Kari Anderson

Personal information
- Full name: Kari Anderson
- Born: 21 October 1982 (age 43) Stirling, Scotland
- Batting: Right-handed
- Bowling: Right-arm medium
- Role: Bowler

International information
- National side: Scotland (2000–2015);
- ODI debut (cap 1): 10 August 2001 v England
- Last ODI: 26 July 2003 v Ireland

Career statistics
| Competition | ODI |
| Matches | 8 |
| Runs scored | 133 |
| Batting average | 16.62 |
| 100s/50s | 0/0 |
| Top score | 46 |
| Balls bowled | 324 |
| Wickets | 8 |
| Bowling average | 40.05 |
| 5 wickets in innings | 0 |
| 10 wickets in match | 0 |
| Best bowling | 3/65 |
| Catches/stumpings | 4/– |
- Source: Cricinfo, 17 February, 2016

= Kari Anderson =

Scottish cricketer

Kari Carswell also known as Kari Anderson (born 21 October 1982) is a former Scottish cricketer and coach who was the former captain of the Scotland women's national cricket team. She had established a playing and coaching career with Scotland women's cricket team spanning for over two decades. She has received 152 caps in her professional career representing Scotland for 17 years.
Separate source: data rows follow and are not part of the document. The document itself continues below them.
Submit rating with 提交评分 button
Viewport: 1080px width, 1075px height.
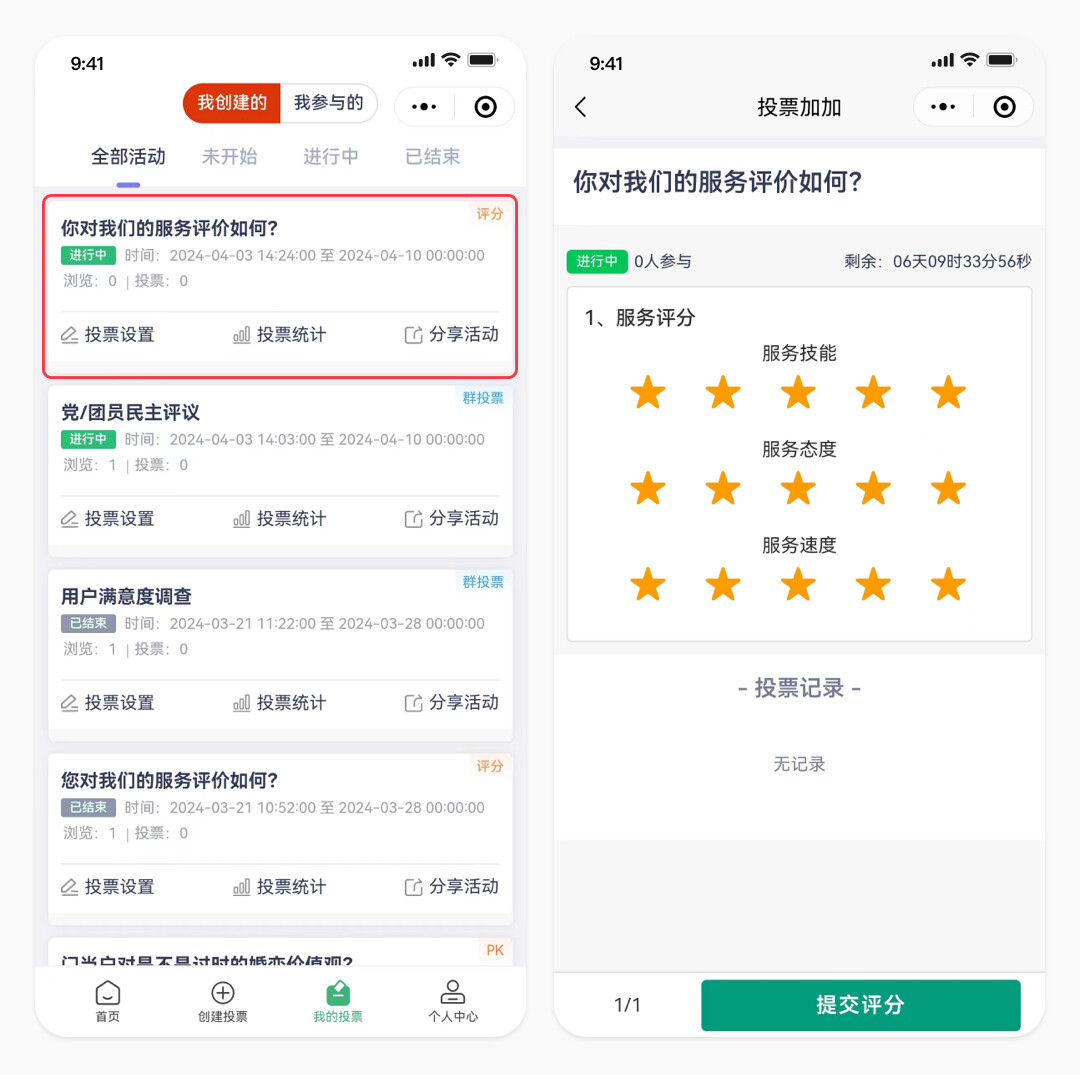pos(860,1005)
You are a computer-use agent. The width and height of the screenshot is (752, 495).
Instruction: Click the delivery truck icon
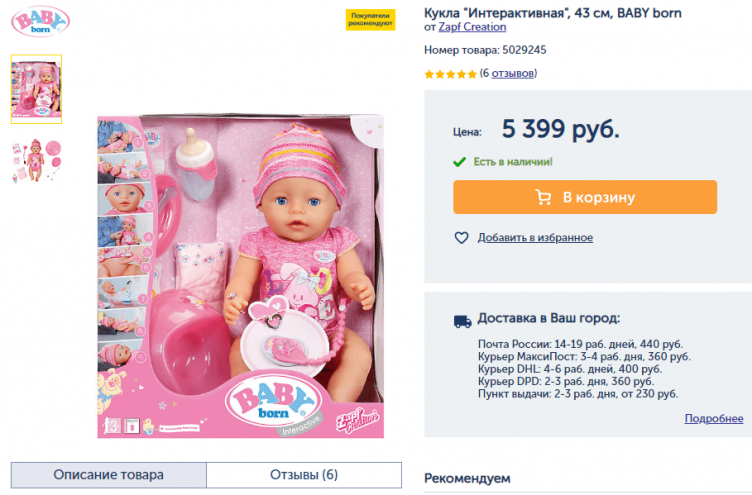[x=462, y=321]
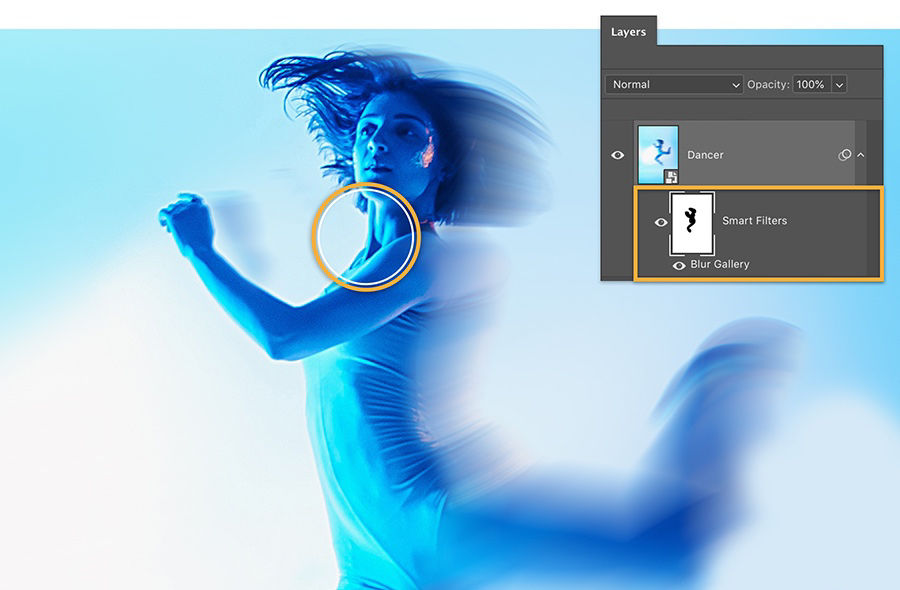900x590 pixels.
Task: Click the eye icon next to Blur Gallery
Action: click(x=679, y=264)
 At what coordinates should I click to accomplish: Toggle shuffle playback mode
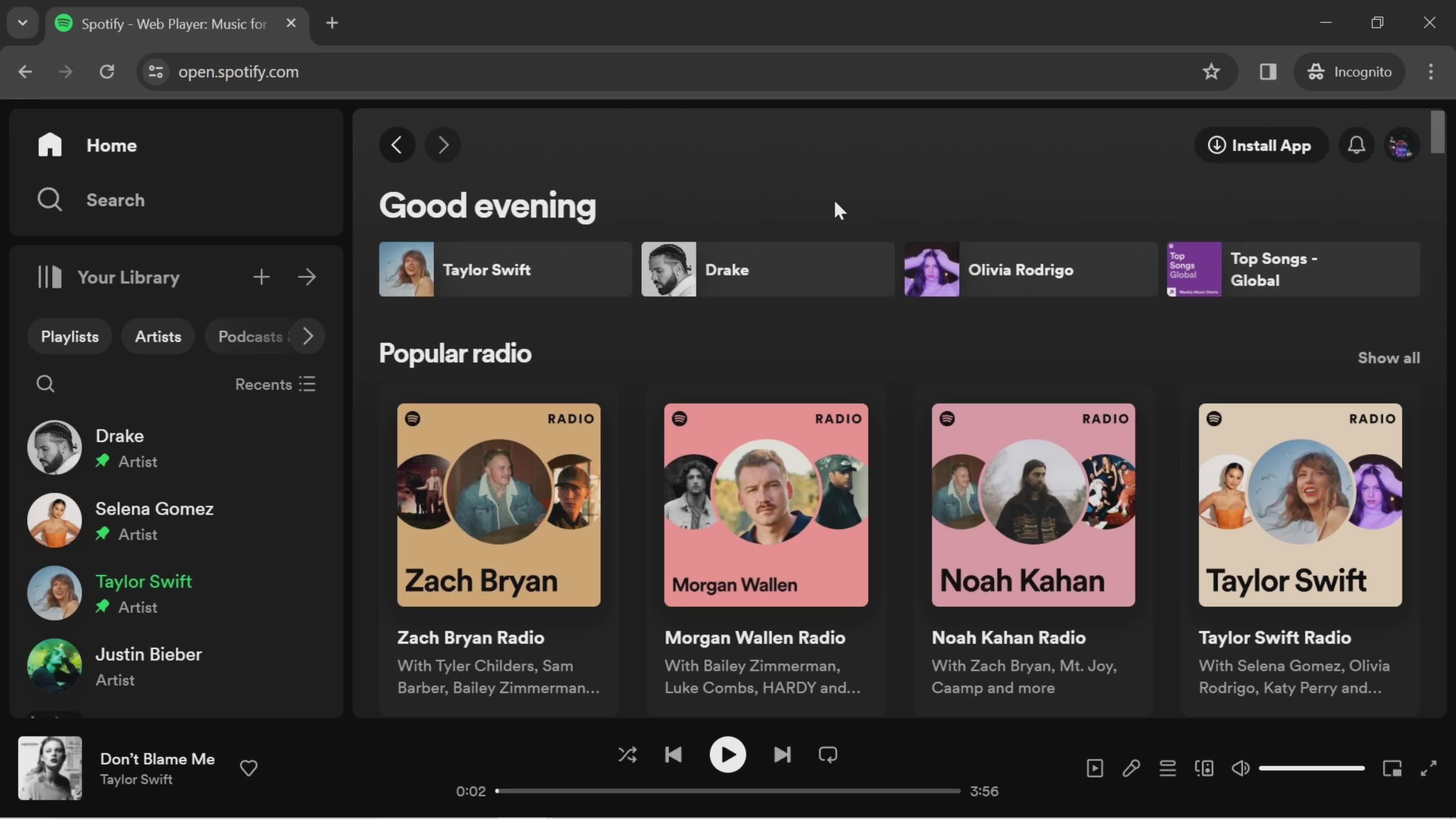[x=628, y=755]
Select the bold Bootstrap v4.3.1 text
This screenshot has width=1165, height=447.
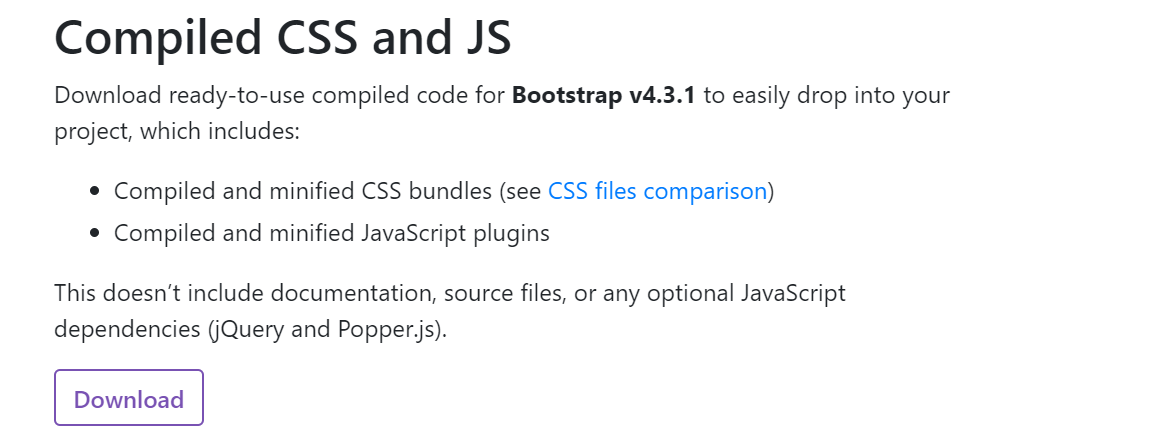coord(603,96)
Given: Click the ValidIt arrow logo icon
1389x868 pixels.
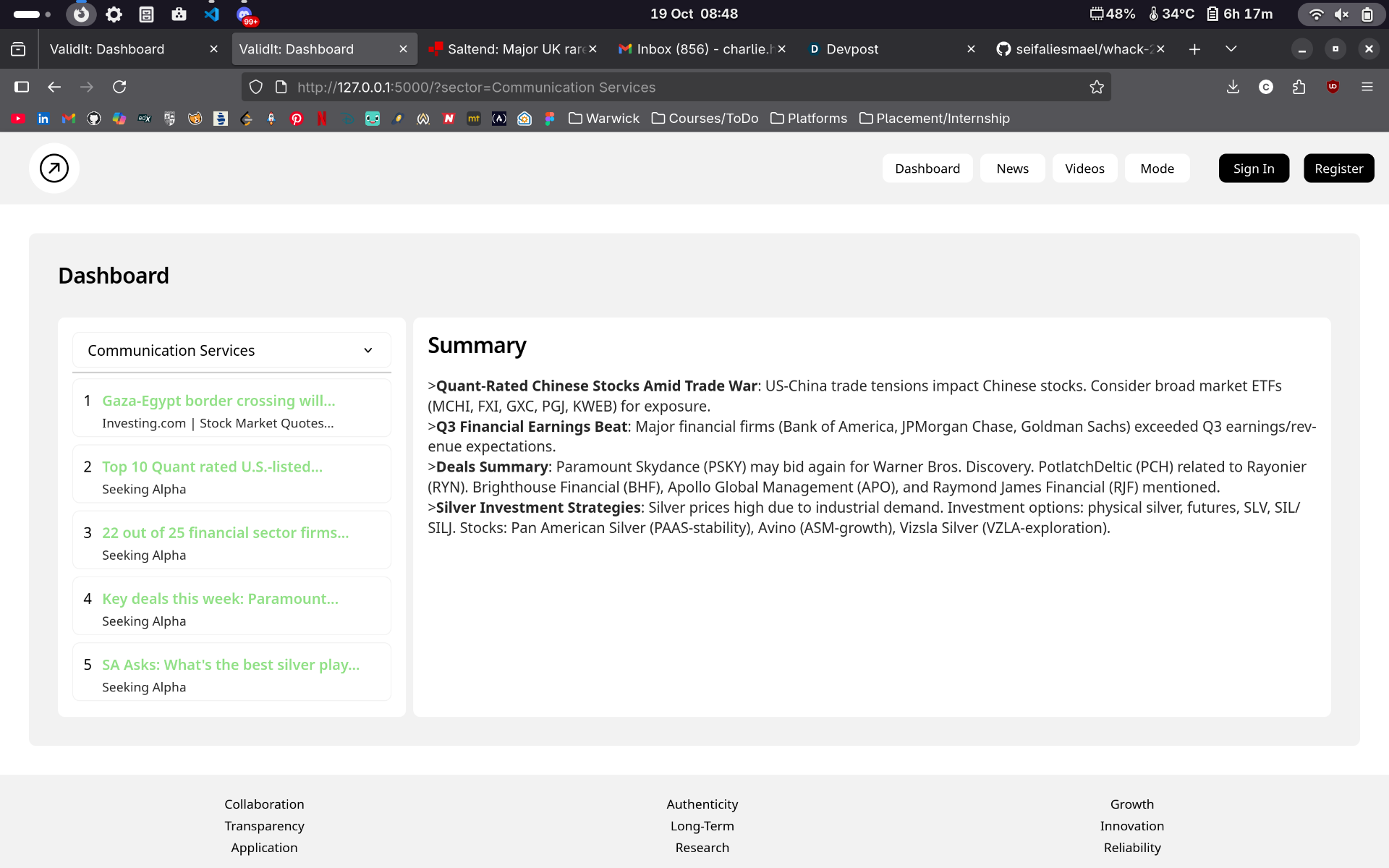Looking at the screenshot, I should 54,169.
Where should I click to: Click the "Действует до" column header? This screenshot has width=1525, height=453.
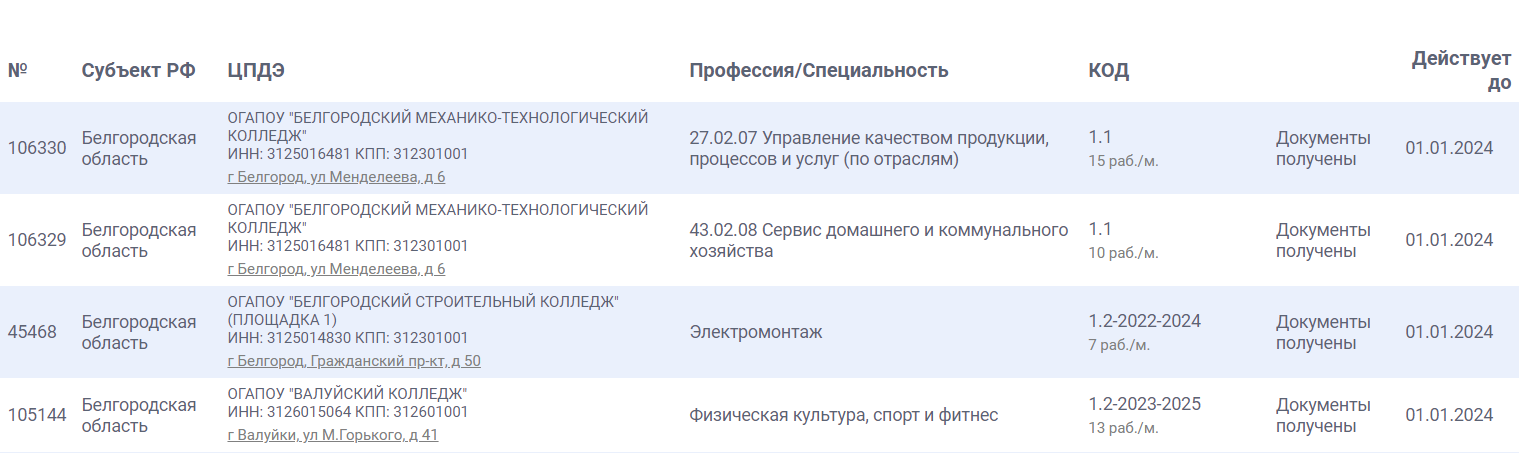point(1461,70)
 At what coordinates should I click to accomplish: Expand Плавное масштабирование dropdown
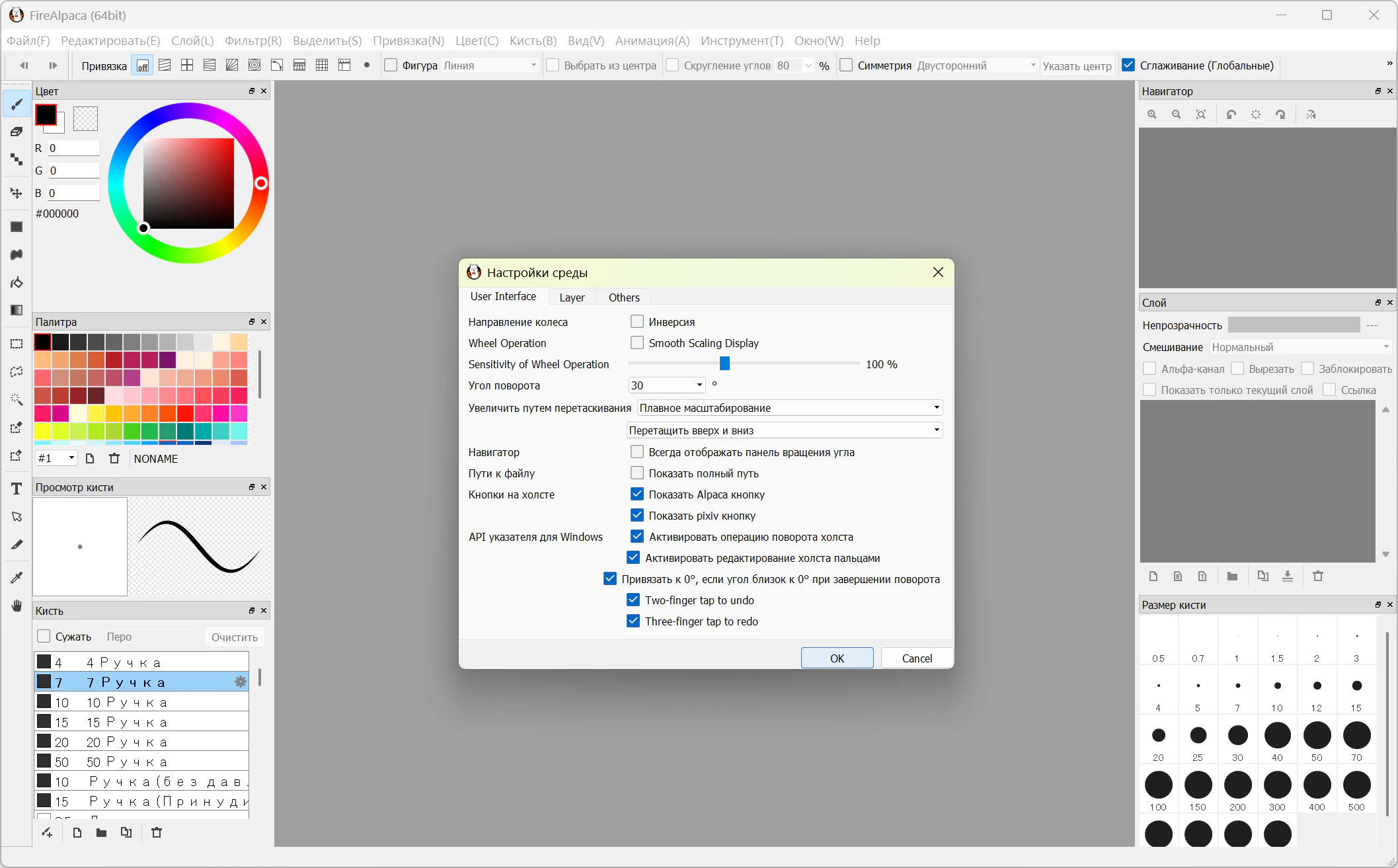(x=790, y=408)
She also holds the unique distinction of being part of Scotland women's first international cricket match, as well as serving as coach as well as captain of the Scotland women's cricket team simultaneously at the same time. In addition, she also served as Cricket Scotland's women's development manager. She has also coached New Zealand women at international level. As of June 2021, she is currently serving as the head of women's cricket for both MCC and Middlesex Cricket.

== Biography ==
She currently resides in New Zealand. Her husband Andrew Carswell also played professional cricket.

== Career ==
She was part of the first ever Scottish women ODI team when she made her WODI debut on 10 August 2001 against England during the 2001 Women's European Cricket Championship at the age of 18. She opened the batting in that match but only managed to score 2 runs and Scotland was bowled out for just 24. On 21 July 2003, in an ODI against Netherlands, she became the youngest ever Scottish women's cricket team captain at the age of 20 years and 373 days and also became the second youngest ever captain in WODIs. She ended up as the Scotland's joint leading runscorer at the 2005 Women's European Cricket Championship along with Annette Drummond.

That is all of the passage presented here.